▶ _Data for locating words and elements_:
[BEGIN]
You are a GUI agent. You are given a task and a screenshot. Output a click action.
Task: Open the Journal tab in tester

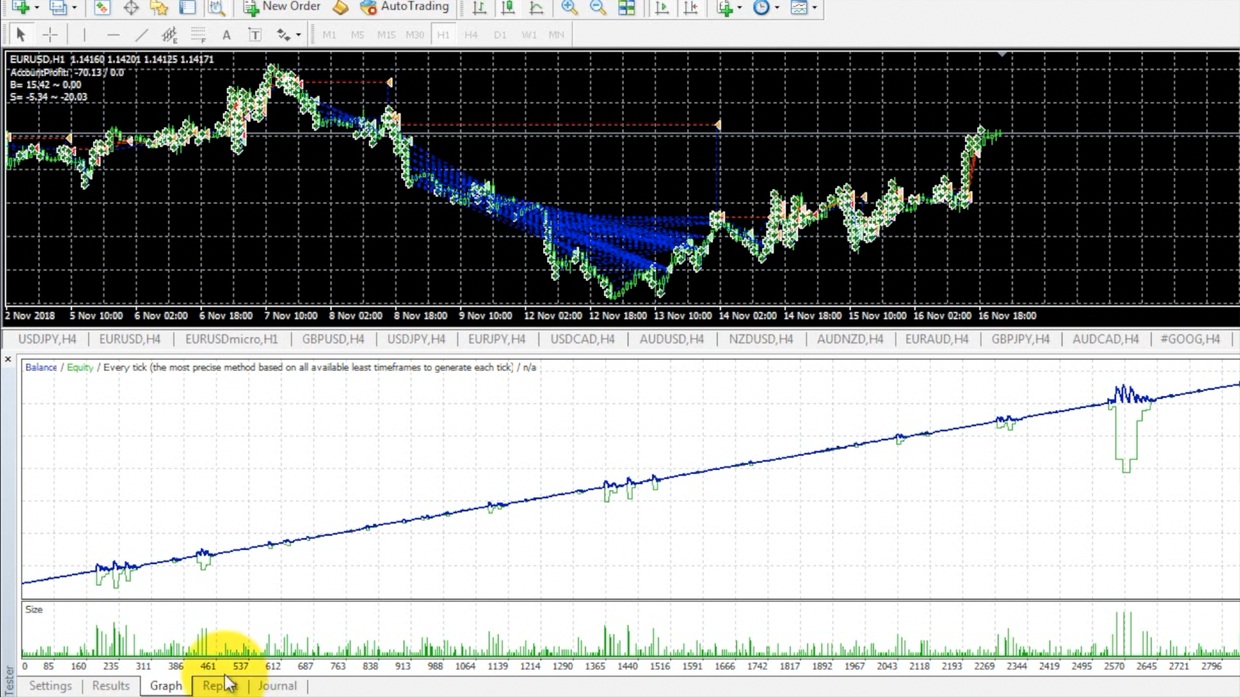(278, 686)
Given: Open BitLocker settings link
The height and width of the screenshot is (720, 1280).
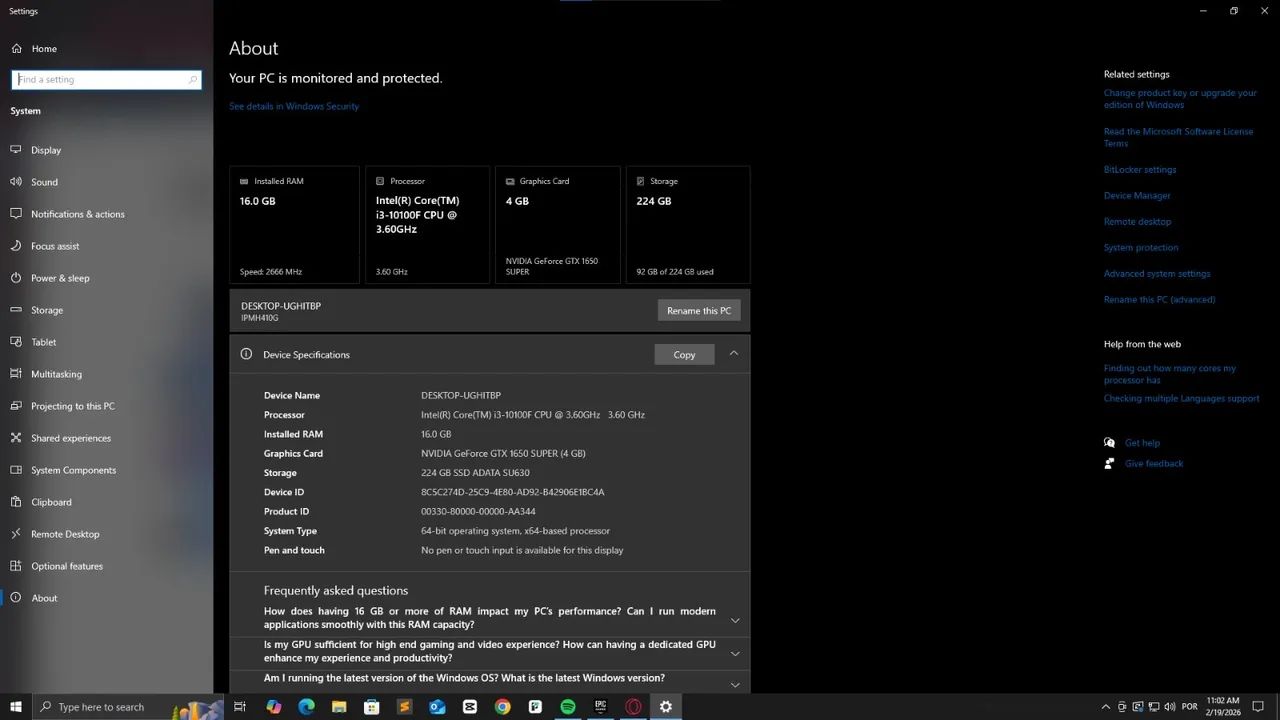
[END]
▶ _Task requirements_:
Rewrite the data above, swapping "screenshot" for "image" each time it occurs and leaving everything else as it is. Omit the pictures from your answer.

▶ _Finished answer_:
You are a GUI agent. You are given a task and a image. Output a click action.
Task: Open the Journal tab in tester

(278, 686)
Given: Open BitLocker settings link
The height and width of the image is (720, 1280).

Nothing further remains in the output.